Commentary by Eoin Treacy

ECB's Balance Sheet Contains Massive Risks

Thanks to a subscriber for this informative article by Matthias Brendel and Christoph Pauly for Der Spiegel. Here is a section:
The ECB maintains a list of "eligible assets," a sort of seal of approval for securities. Every major bank in the euro zone must have such securities, such as bonds or government bonds, or it would be excluded from the money market. There are currently 28,708 securities on the ECB list, with a total value €14 trillion at the end of 2010.

The national central banks determine which securities are placed on the list and under what conditions. "The ECB has no obligation to supervise the central banks, nor does it have the ability to monitor individual central banks," explains an ECB spokesman.
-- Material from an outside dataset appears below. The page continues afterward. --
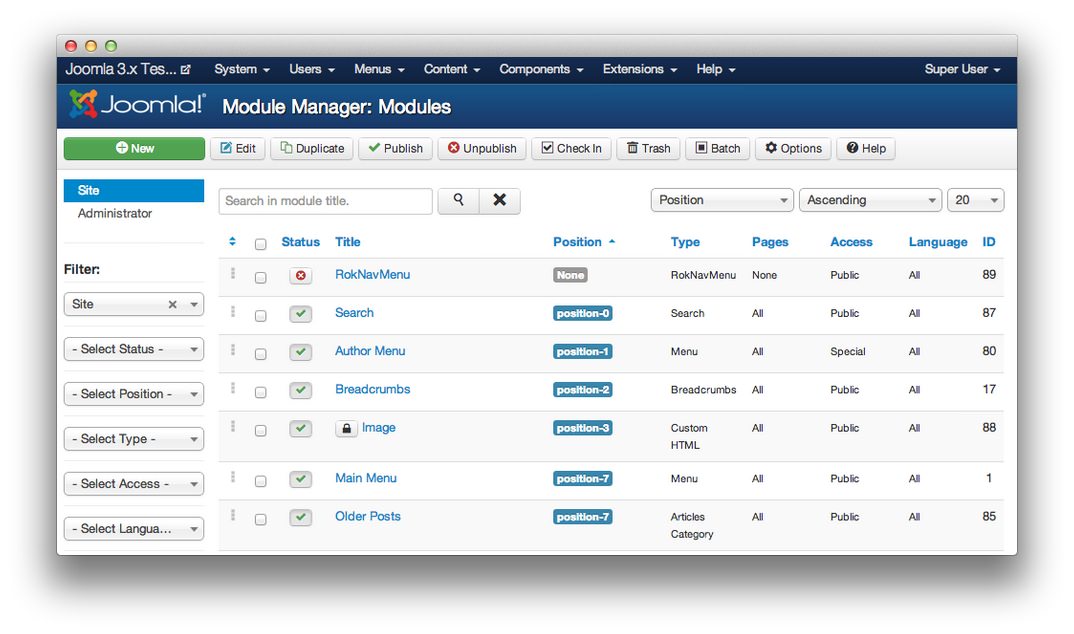Run the module title search with magnifier icon
This screenshot has width=1074, height=634.
tap(458, 200)
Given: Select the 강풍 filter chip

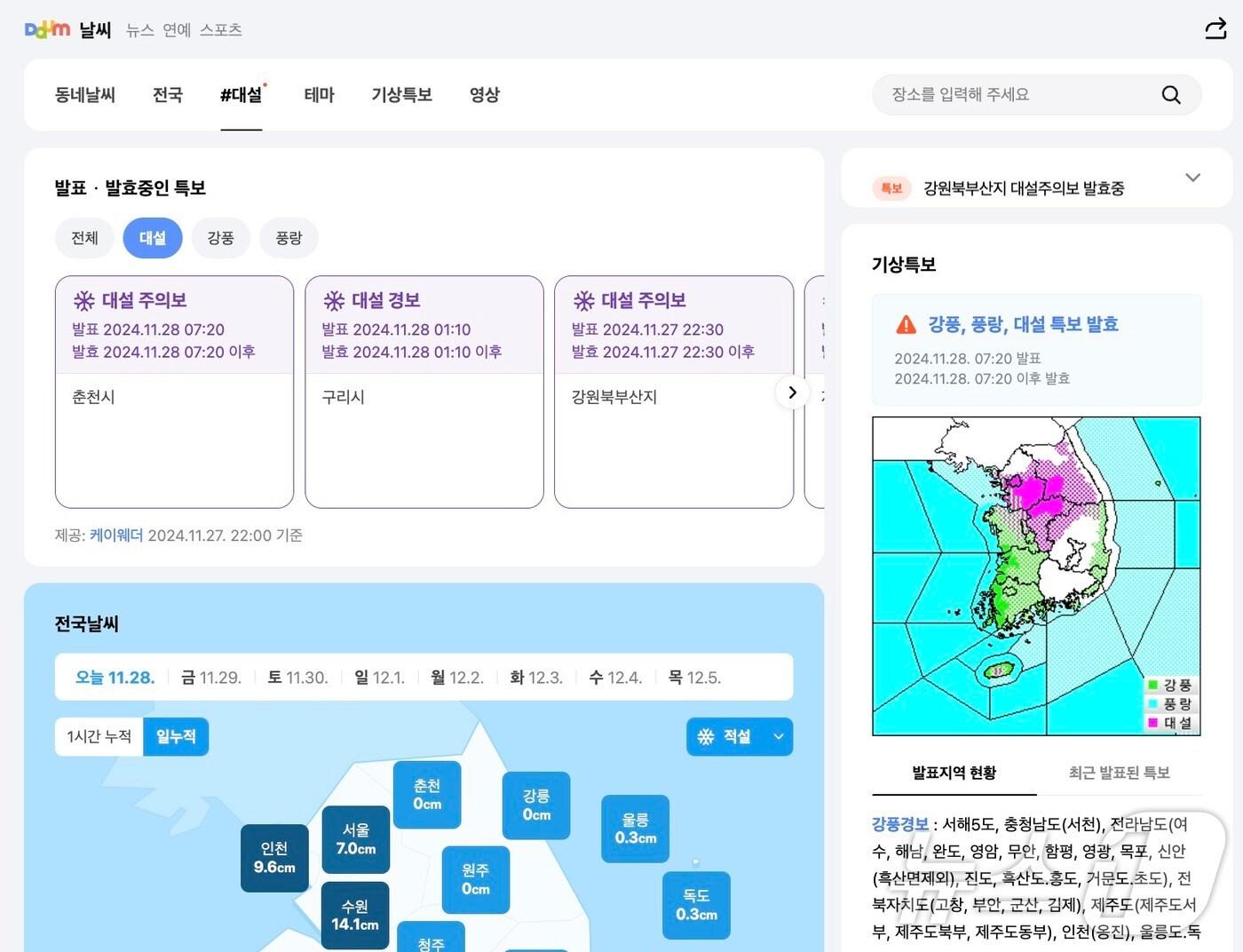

In other words, ECB President Jean-Claude Trichet doesn't even know exactly what kinds of risks he is taking on. In principle, the conditions for ECB investment-grade securities are outlined in a 37-page document, most recently updated in February. To keep the risks for the central banks within reason, some of the haircuts on securities are very high, comprising up to 69.5 percent of the value of a security.
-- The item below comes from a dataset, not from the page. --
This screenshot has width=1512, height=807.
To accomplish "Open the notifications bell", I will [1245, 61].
However, the degree to which individual central banks strictly adhere to these rules varies. This leads to irregularities that should simply not occur in a bank, let alone a central bank.
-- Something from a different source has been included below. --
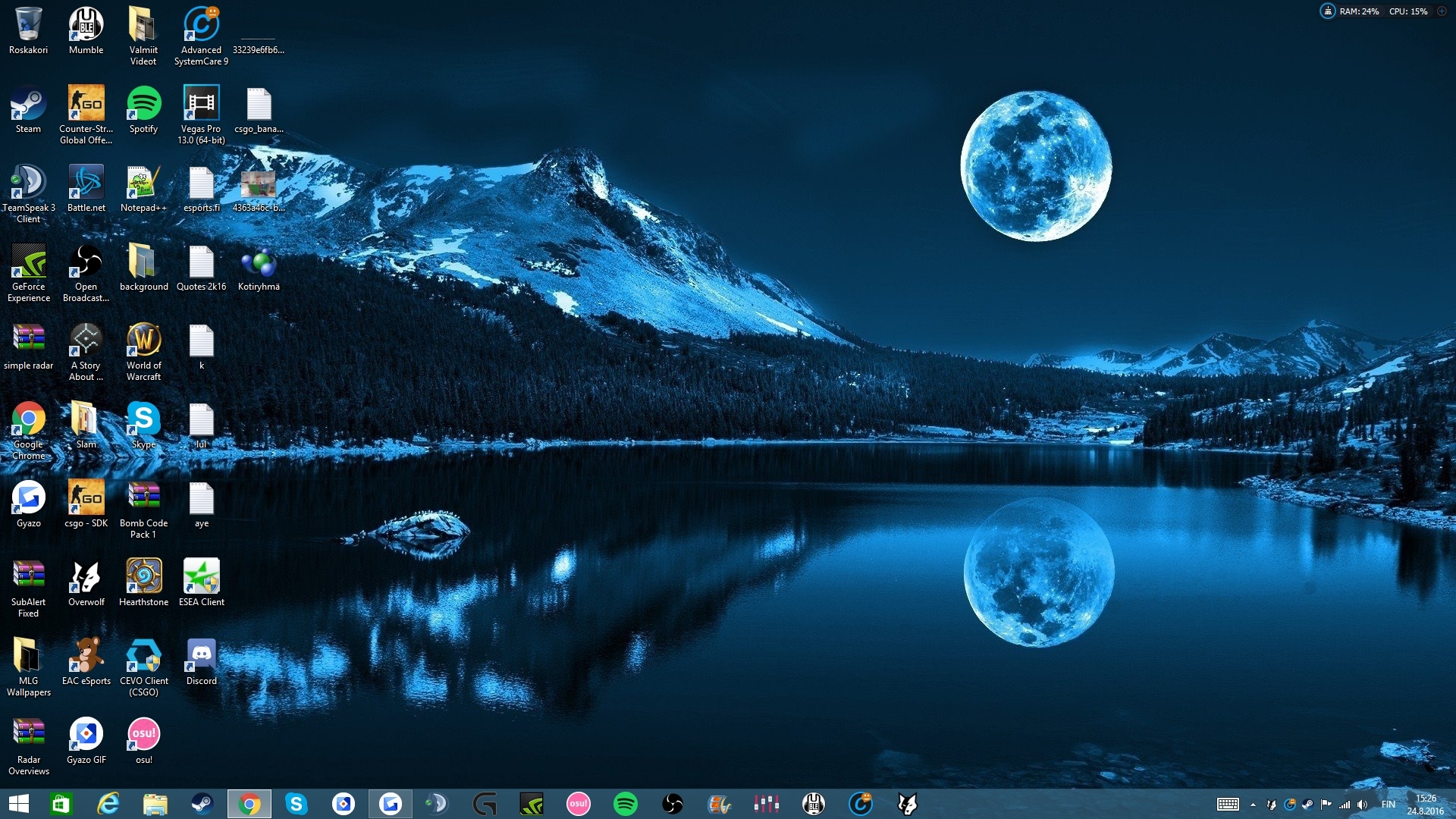Click the RAM clean broom button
For example, Depfa Bank, the Irish subsidiary of the scandal-ridden German bank HRE, had 78 securities placed on the ECB's list of investment-grade securities in February. According to documents SPIEGEL has obtained, 25 of those securities appear not to have been sufficiently discounted.

Eoin Treacy's view There was a great deal of speculation about who owned various bank and sovereign bonds at the commencement of the credit crisis in Europe. Since 2008 and following massive continent-wide supports for banks, a large number of toxic loans have been posted as collateral at the ECB. This article from Bloomberg contains a number of quotes reiterating the European policy of playing for time to allow the banking sector to raise its capital ratios to an acceptable level. Here is a section:

"Chances of a non-triggering event are increasing," Peter Schaffrik, head of European fixed-income strategy at RBC Capital Markets in London, said in an e-mailed note. "This could lead to some selling pressure on the underlying bond markets," he wrote, though it's likely that "sizes in the CDS market are simply too small to cause a large stir in the underlying sovereigns markets."

Voters across Europe might not like the idea of additional bailouts but the alternative could be far worse for their own counties given the exposure of the ECB and core Eurozone banks to peripheral debt.

The Euro Trade Weighted Index hit an important peak in 2008 and has been ranging with a volatile downward bias since. It posted a large weekly key reversal earlier this month and continues to follow through to the downside. However such has been the volatility of the market over the last year that a sustained move below 120 would be required to indicate a return to medium-term supply dominance.